▶ Fragmento seleccionado:
•••
Judt, quien considera a Camus más como un «moralista» que un intelectual, centra su atención en tres aspectos de su vida. El primero de ellos, la actitud que adoptó frente a la independencia de Argelia: a diferencia de la mayoría de los intelectuales franceses, que estaban a favor de dicha independencia y denunciaban los abusos cometidos por el gobierno de la metrópoli, el escritor guardó silencio y no se posicionó, pidiendo que se alcanzara un acuerdo entre las partes involucradas. El segundo es el enfrentamiento de Camus con Sartre tras la publicación de la obra El hombre rebelde. Por último, su distanciamiento con el partido comunista, que no le perdonó su apoyo a las revueltas húngara y polaca. Citando nuevamente a Judt: «La paradójica consecuencia de la insistencia de Camus sobre la multiplicidad de las verdades fue que, en un tiempo de relativismo moral y político, se convirtió en un aislado defensor de valores absolutos y de innegociables éticas públicas«.
En último lugar Judt se ocupa de quien posiblemente haya sido el intelectual más relevante de Francia en el anterior siglo, Raymond Aron. También de origen judío, fue un alumno brillante que obtuvo el primer puesto en su examen de agrégation de filosofía y posteriormente un doctorado en filosofía de la historia. En estos años conocerá a Sartre, amigo (aunque luego se enemistaron) y oponente a lo largo de su vida. Al comenzar la guerra se alistó en el ejército pero tras la derrota francesa se refugió en Inglaterra donde se unió a los French Free y trabajó para el periódico France Libre. Retomó la actividad docente a su vuelta a París y destacó como articulista en el diario Le Figaro. En 1955 publica su obra más importante El opio de los intelectuales que le granjeó, por igual, admiración y resentimiento entre sus colegas.
•••
▶ Datos guardados:
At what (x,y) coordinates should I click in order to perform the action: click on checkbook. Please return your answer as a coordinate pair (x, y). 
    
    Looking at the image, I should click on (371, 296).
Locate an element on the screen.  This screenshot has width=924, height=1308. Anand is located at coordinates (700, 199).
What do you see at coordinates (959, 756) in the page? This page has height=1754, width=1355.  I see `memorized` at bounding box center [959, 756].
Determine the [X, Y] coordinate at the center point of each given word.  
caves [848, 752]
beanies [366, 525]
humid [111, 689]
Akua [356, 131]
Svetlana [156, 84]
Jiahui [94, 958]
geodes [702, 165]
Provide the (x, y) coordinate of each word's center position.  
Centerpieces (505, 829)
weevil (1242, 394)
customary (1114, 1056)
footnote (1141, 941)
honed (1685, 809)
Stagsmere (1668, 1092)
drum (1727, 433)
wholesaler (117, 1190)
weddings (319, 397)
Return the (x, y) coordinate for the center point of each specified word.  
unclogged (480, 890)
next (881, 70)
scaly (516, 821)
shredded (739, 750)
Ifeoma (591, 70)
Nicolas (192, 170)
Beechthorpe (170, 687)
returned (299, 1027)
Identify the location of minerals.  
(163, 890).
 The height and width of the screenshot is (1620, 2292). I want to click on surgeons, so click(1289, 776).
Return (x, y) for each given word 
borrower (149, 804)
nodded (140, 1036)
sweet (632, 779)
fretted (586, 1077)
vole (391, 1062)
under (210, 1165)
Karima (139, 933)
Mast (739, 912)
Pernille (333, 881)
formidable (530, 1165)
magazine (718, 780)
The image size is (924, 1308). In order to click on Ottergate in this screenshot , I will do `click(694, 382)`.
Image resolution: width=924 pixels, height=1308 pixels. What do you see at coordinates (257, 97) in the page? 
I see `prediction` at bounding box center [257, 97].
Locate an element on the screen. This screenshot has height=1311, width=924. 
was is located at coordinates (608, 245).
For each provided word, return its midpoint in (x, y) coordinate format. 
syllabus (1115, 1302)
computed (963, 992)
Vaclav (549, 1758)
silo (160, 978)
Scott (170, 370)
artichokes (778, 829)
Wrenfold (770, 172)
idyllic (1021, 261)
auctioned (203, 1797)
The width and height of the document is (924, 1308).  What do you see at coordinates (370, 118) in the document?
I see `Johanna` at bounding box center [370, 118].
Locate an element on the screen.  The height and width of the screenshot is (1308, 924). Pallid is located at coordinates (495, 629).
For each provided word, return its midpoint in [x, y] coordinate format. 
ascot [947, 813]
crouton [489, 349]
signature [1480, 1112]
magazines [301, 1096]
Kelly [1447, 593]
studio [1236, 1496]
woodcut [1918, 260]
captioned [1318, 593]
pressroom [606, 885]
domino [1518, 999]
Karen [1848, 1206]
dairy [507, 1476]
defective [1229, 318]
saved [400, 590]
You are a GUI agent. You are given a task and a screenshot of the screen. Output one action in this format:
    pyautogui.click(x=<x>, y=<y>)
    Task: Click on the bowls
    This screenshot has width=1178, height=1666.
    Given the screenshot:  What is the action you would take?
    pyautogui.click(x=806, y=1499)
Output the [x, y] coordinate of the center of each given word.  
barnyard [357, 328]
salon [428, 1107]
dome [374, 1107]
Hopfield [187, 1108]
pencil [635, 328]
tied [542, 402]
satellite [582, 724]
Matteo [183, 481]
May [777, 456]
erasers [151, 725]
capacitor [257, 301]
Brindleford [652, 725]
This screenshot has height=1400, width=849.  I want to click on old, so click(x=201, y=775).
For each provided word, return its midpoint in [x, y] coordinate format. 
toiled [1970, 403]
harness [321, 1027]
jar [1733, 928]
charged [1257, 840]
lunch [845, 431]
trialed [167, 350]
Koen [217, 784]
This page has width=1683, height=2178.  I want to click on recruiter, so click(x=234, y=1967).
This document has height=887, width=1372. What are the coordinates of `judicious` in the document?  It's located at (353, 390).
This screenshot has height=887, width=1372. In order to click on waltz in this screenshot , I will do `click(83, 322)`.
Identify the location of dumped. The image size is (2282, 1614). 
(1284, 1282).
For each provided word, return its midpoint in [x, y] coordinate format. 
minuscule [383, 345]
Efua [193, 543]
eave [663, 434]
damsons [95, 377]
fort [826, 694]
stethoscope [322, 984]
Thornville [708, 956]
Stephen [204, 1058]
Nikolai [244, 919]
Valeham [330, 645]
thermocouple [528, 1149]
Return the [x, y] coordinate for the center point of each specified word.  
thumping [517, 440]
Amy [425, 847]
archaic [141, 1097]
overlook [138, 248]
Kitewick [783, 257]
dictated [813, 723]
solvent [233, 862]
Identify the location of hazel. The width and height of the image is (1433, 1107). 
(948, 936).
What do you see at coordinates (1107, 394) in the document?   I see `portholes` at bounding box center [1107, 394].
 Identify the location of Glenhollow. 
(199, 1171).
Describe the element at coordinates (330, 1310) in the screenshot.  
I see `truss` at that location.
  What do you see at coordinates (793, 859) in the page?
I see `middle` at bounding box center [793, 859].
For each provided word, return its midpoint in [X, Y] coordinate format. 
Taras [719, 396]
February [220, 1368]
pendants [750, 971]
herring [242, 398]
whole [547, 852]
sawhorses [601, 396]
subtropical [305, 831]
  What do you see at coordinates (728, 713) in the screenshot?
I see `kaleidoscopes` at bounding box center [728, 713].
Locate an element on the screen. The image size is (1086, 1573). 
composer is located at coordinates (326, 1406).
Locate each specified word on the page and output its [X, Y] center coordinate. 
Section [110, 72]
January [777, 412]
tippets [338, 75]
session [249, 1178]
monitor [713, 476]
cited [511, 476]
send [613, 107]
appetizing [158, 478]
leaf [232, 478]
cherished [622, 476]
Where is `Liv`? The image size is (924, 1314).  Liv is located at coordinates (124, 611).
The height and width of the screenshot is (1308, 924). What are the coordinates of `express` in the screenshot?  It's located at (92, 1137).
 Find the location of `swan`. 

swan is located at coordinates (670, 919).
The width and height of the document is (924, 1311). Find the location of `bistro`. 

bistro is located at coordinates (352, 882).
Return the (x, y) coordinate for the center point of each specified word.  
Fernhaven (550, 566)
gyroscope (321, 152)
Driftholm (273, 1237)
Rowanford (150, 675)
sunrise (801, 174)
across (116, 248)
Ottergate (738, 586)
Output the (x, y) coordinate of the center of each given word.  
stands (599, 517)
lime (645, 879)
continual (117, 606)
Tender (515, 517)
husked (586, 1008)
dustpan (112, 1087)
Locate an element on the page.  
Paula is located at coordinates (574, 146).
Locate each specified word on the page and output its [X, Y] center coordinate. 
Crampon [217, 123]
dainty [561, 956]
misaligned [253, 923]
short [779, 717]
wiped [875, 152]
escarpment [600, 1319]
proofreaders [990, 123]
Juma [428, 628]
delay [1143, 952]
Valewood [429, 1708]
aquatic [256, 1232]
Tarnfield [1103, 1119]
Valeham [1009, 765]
•••
▶ Consigna 1:
Responde estas preguntas con lo que dice el fragmento seleccionado:
(a) ¿Qué pidió Camus ante la independencia de Argelia?
(b) ¿Después de qué obra se enfrentó Camus con Sartre?
(c) ¿En qué diario destacó Raymond Aron como articulista?
▶ Consigna 2: Según el fragmento seleccionado, ¿por qué se alejó Camus del partido comunista?
▶ Consigna 3: Reproduce sin cambios el pasaje del fragmento seleccionado que empieza en "En último lugar" y termina en "entre sus colegas.".

▶ Tu respuesta 1:
(a) Que se alcanzara un acuerdo entre las partes involucradas.
(b) El hombre rebelde.
(c) Le Figaro.

▶ Tu respuesta 2: El partido comunista no le perdonó su apoyo a las revueltas húngara y polaca.

▶ Tu respuesta 3:
En último lugar Judt se ocupa de quien posiblemente haya sido el intelectual más relevante de Francia en el anterior siglo, Raymond Aron. También de origen judío, fue un alumno brillante que obtuvo el primer puesto en su examen de agrégation de filosofía y posteriormente un doctorado en filosofía de la historia. En estos años conocerá a Sartre, amigo (aunque luego se enemistaron) y oponente a lo largo de su vida. Al comenzar la guerra se alistó en el ejército pero tras la derrota francesa se refugió en Inglaterra donde se unió a los French Free y trabajó para el periódico France Libre. Retomó la actividad docente a su vuelta a París y destacó como articulista en el diario Le Figaro. En 1955 publica su obra más importante El opio de los intelectuales que le granjeó, por igual, admiración y resentimiento entre sus colegas.